**WHAT THIS TASK INVOLVES:**
Go through the data underneath and report how many lines hold the string "agent", giving only the number.

Records from a collection:
Content starts

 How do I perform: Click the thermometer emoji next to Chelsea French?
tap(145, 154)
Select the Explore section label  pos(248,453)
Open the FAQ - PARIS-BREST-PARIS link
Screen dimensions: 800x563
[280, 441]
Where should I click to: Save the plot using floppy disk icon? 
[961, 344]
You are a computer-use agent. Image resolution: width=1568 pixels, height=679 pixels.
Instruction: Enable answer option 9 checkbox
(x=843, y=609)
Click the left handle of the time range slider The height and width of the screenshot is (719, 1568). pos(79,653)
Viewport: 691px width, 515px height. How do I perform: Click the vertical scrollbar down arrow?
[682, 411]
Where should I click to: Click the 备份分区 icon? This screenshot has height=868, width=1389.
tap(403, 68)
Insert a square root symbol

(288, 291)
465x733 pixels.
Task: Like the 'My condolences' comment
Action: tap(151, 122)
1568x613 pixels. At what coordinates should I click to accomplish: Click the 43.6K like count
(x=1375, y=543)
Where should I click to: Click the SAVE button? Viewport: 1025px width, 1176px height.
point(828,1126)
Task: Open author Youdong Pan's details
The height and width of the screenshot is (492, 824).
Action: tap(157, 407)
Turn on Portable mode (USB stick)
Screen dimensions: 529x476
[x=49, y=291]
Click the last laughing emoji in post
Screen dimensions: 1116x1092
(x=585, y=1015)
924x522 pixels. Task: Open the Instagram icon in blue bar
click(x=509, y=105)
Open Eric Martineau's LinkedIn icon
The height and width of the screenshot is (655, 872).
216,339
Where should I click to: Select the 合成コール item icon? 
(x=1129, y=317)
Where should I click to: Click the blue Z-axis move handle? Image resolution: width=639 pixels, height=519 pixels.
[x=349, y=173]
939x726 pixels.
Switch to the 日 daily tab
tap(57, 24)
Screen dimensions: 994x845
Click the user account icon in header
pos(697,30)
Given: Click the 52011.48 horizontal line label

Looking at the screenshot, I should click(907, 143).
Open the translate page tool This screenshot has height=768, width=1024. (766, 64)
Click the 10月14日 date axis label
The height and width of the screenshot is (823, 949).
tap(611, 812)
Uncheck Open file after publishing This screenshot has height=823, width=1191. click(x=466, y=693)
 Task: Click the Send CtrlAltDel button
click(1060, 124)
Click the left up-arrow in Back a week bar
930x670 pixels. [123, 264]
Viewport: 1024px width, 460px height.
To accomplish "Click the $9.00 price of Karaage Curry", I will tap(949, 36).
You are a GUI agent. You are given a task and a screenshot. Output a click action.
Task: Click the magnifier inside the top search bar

Content ends

**ANSWER SECTION:**
2